**Required action**
Leaving out the pictures, retype exactly the lines from the one holding "Message (108, 658)" through the end of the material.

**Data**
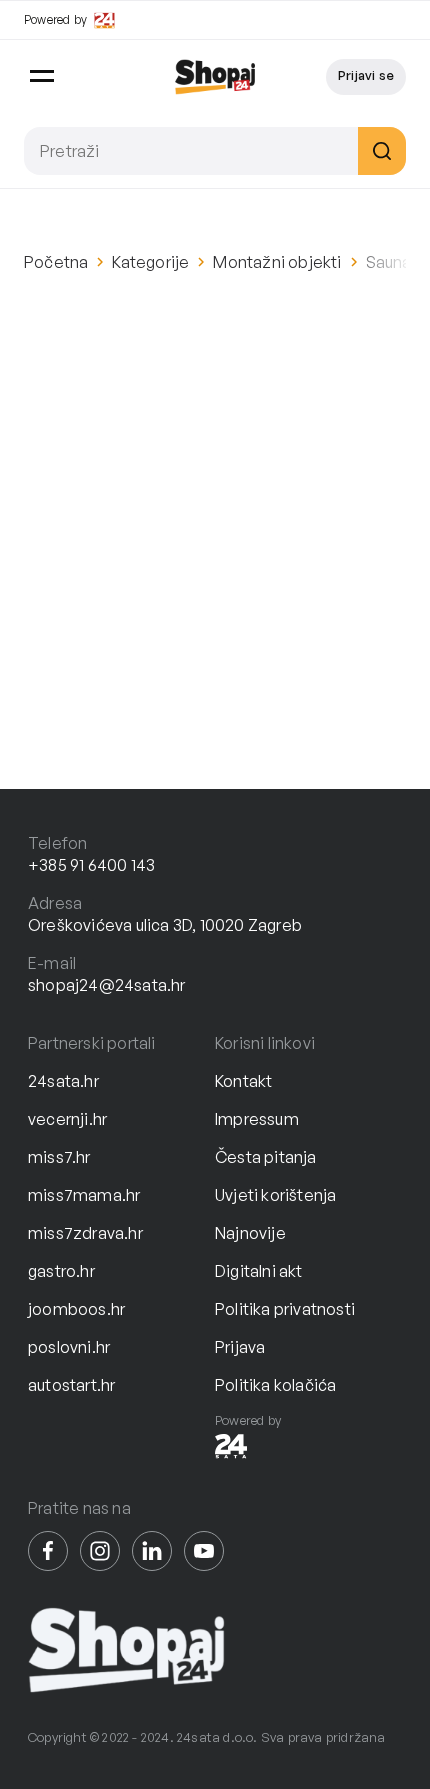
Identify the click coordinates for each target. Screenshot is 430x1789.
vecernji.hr (67, 1119)
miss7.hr (59, 1157)
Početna (56, 262)
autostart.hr (71, 1385)
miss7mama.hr (84, 1195)
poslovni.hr (69, 1347)
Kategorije (150, 262)
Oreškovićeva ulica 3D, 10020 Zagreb (165, 925)
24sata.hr (63, 1081)
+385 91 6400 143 (91, 865)
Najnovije (250, 1233)
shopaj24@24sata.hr (107, 985)
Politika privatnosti (285, 1309)
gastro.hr (61, 1271)
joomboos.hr (76, 1309)
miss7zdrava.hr (85, 1233)
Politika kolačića (275, 1385)
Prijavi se (366, 75)
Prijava (240, 1347)
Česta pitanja (266, 1157)
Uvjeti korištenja (275, 1195)
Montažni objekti (277, 262)
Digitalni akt (259, 1271)
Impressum (257, 1119)
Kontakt (243, 1081)
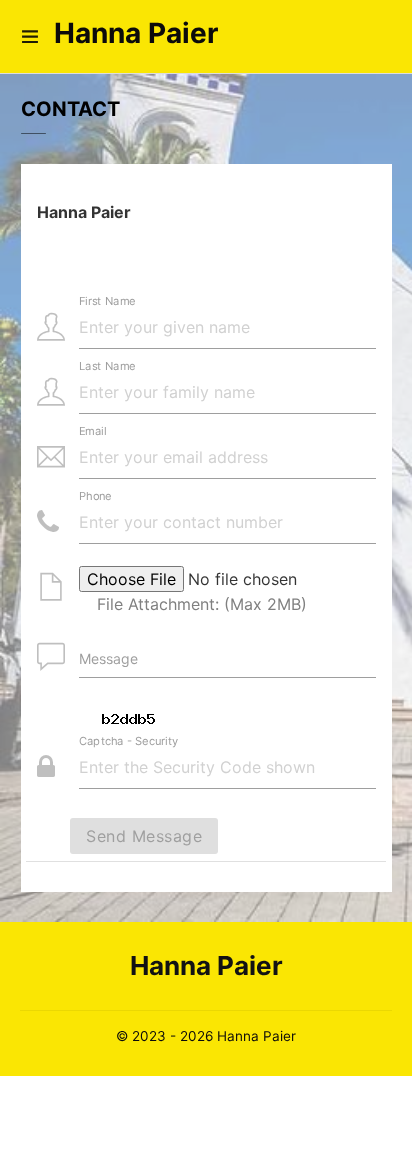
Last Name (107, 366)
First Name (107, 301)
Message (108, 658)
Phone (95, 496)
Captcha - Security (128, 741)
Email (92, 431)
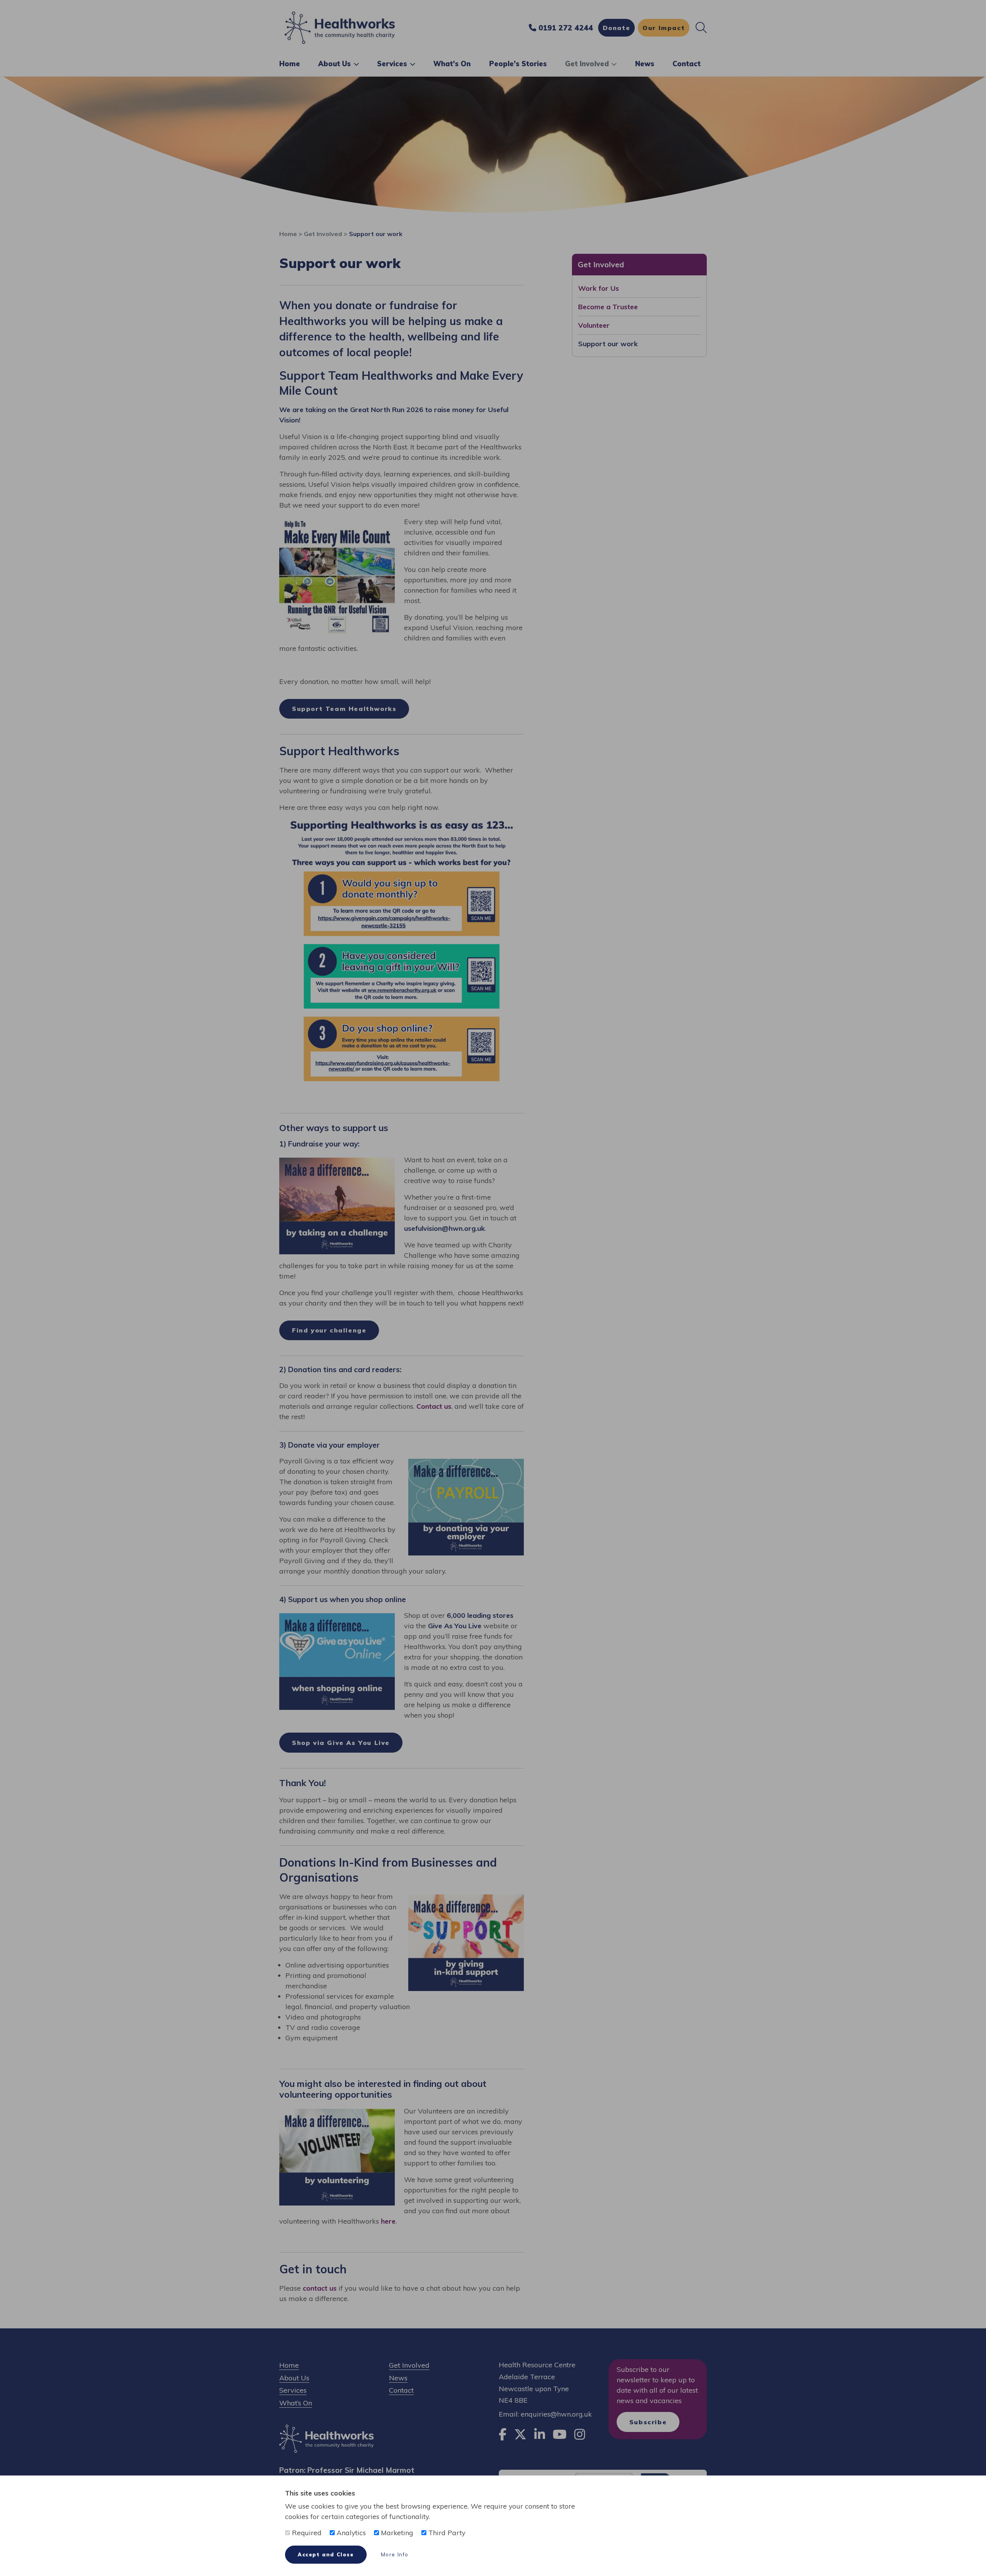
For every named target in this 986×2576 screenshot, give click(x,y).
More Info (395, 2554)
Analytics (350, 2532)
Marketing (396, 2532)
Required (306, 2532)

**Task output**
Message (108, 658)
Phone (95, 496)
Captcha - Security (128, 741)
Email (92, 431)
For every named target in this 986×2576 screenshot, give click(x,y).
More Info (395, 2554)
Analytics (350, 2532)
Marketing (396, 2532)
Required (306, 2532)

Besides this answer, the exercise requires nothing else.